Don't overthink it. All a tidal force is, is the net force you get when two gravitational forces aren't quite the same. The force of gravity is the first derivative of potential (the "slope"), whilst the tidal force is the second derivative of potential (the change in "slope"). The classic example is spaghettification. You're falling into a black hole, and the force of gravity is greater at your feet than at your head. So you get stretched by a tidal force.

If two rigid, non-deformable spherical masses with spherically symmetric mass distributions orbit each other, can we say there are no tidal forces or tidal effects there?

No. Like Mark said, the tidal force is independent of your non-deformable spherical masses.

If one of them has a permanent, static deformation (e.g. quadrupole moments and higher) are there tidal forces then? If both do?

There are tidal forces because one side of each object is closer to the other object than the other side is.

Or are dynamic, induced deformations required before we invoke the "T-word"?

No deformations are required!

Can tidal forces be radial, such that they do not tend to raise or lower an orbit over time, or must they have tangential components, like the one that is slowly raising the Moon's orbit?

They're usually radial.
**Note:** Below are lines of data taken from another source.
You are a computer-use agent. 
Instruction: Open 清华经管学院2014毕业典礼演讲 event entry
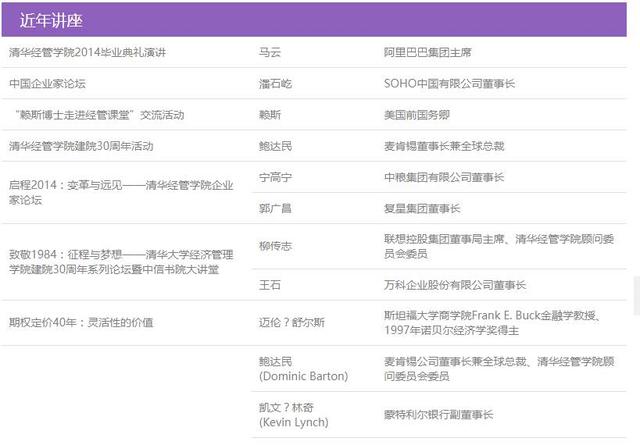click(x=102, y=52)
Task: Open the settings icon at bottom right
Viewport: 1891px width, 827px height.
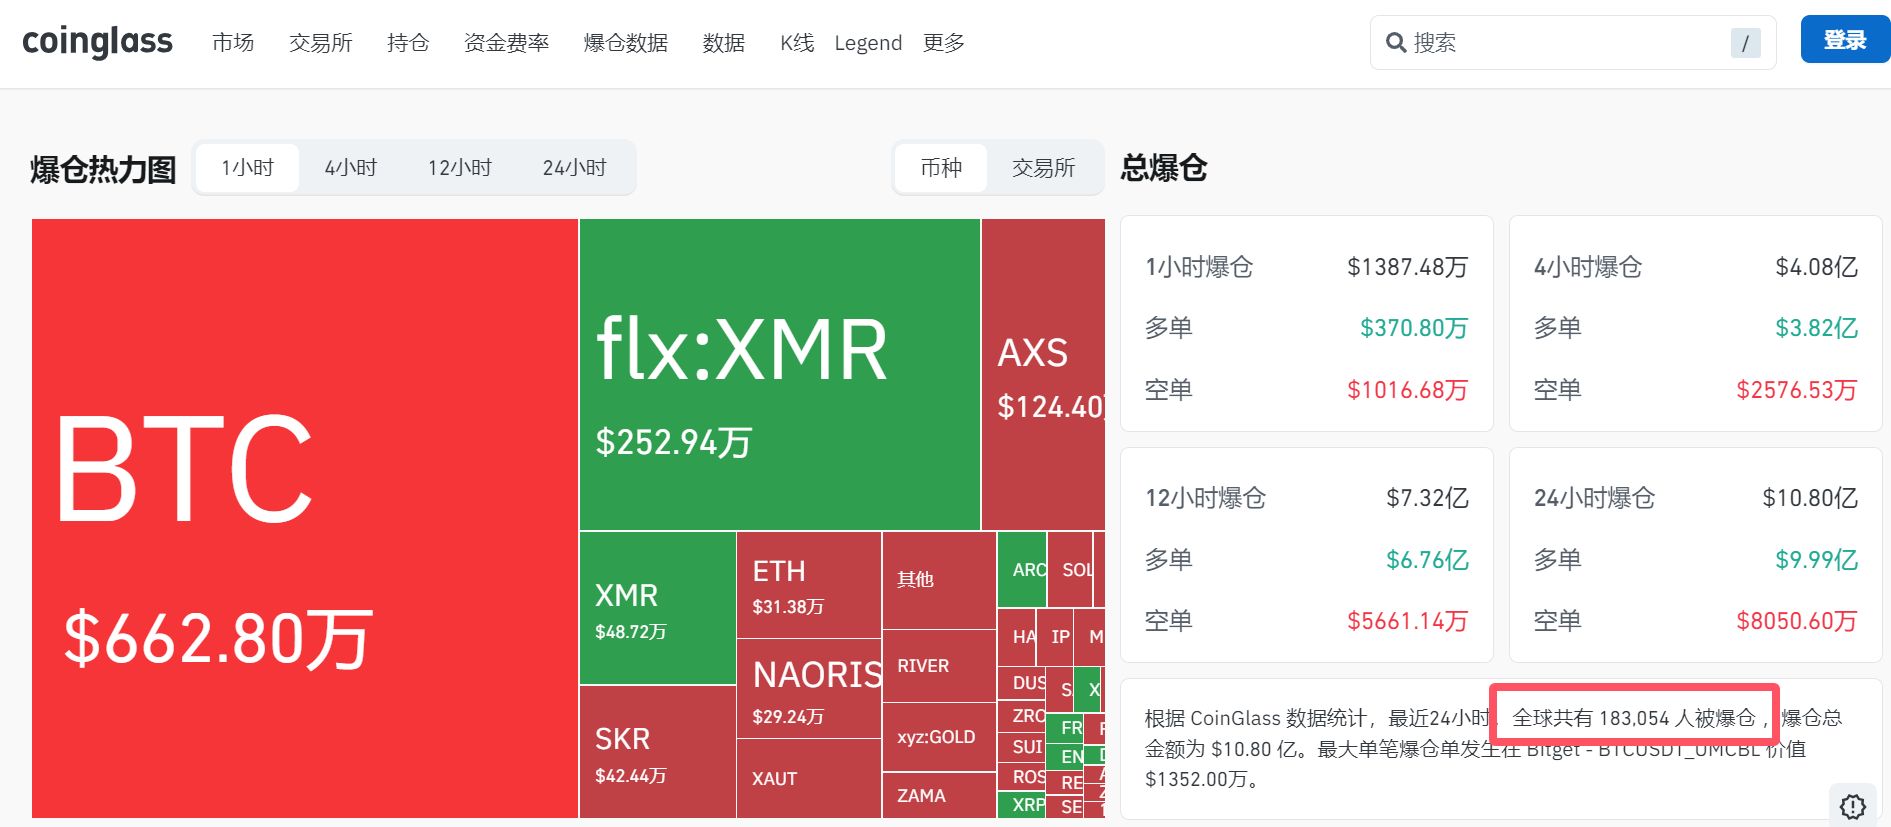Action: click(x=1853, y=806)
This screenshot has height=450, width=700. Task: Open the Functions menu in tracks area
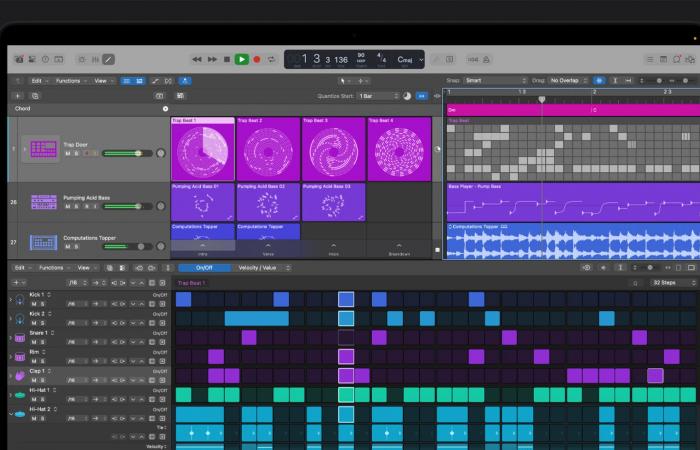click(x=71, y=80)
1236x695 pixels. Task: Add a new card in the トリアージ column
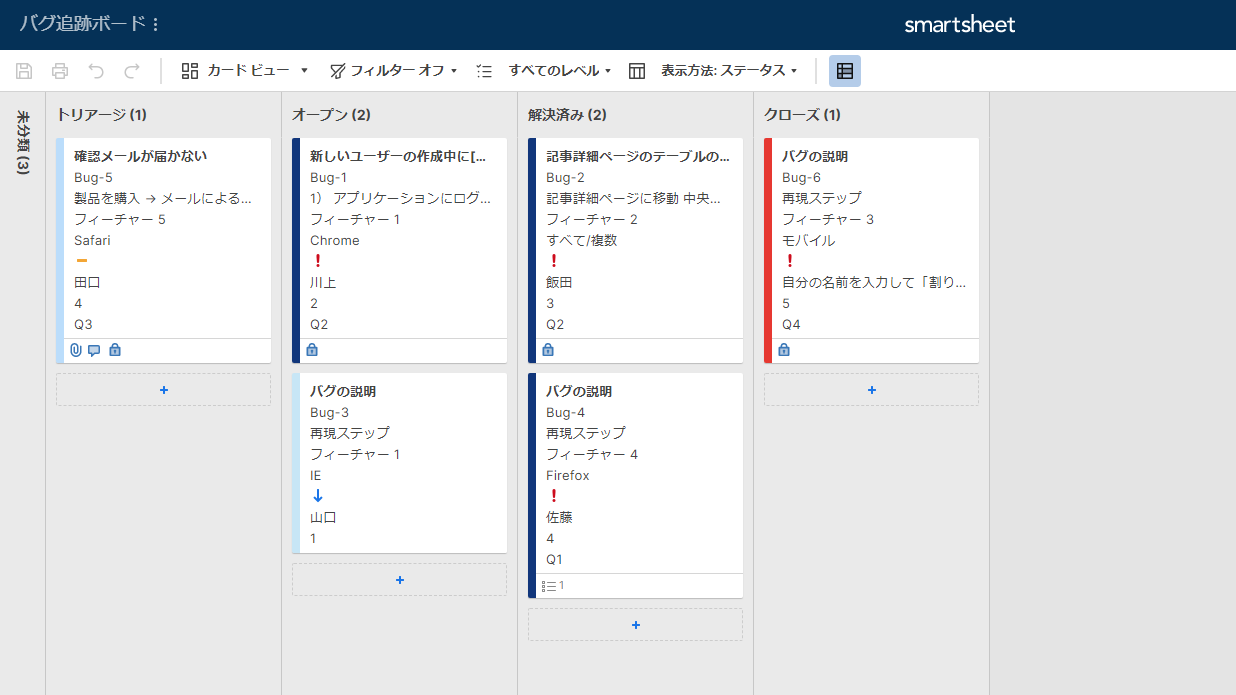pos(163,389)
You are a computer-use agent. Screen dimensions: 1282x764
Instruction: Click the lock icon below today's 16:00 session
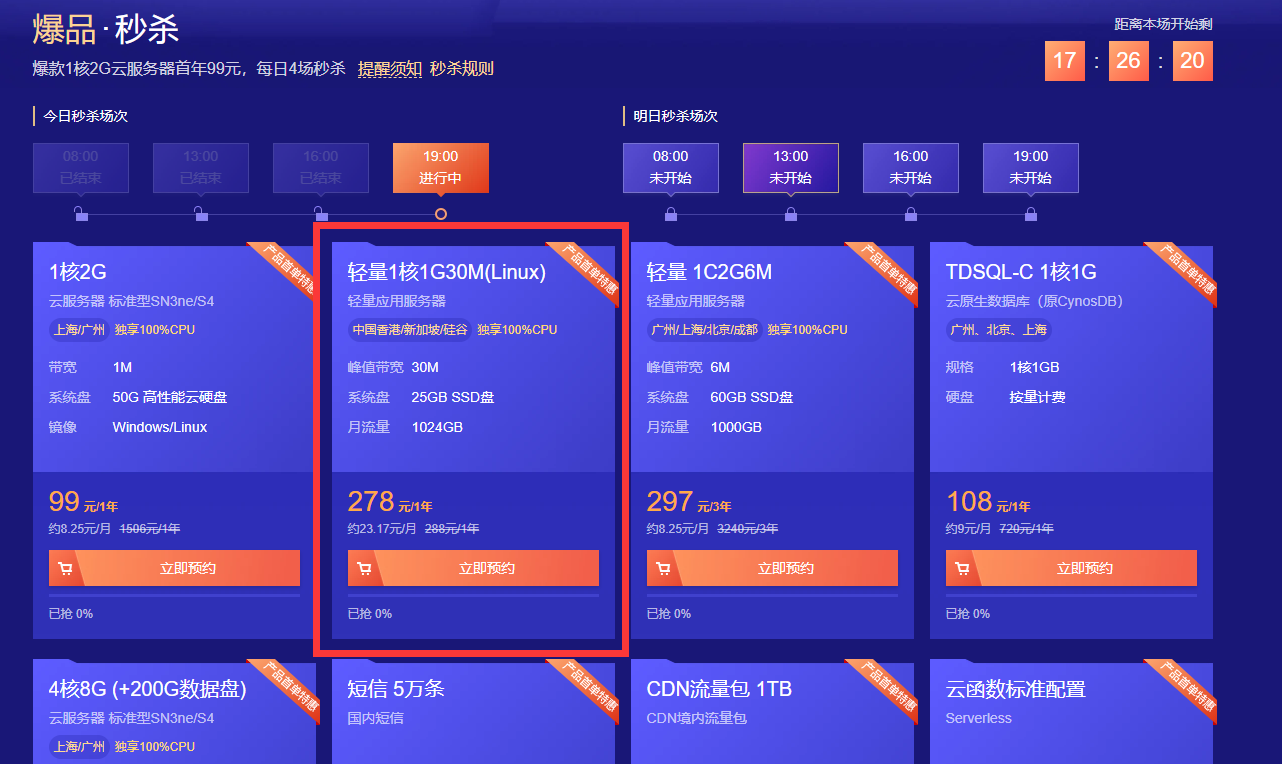click(x=321, y=214)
The simplest case is where one object is falling straight towards another much larger object. Things get more complicated when you've got two large orbiting objects like the Earth and the Moon.

Is it possible to draw a clear line here, at least within the scope of this SE site and This month's focus tag which is tidal-forces?

Probably not, because to really understand the tidal force you have to understand the force of gravity. A lot of people don't, even though Einstein made it clear. I said something about that yesterday in this answer, but I don't think it was appreciated.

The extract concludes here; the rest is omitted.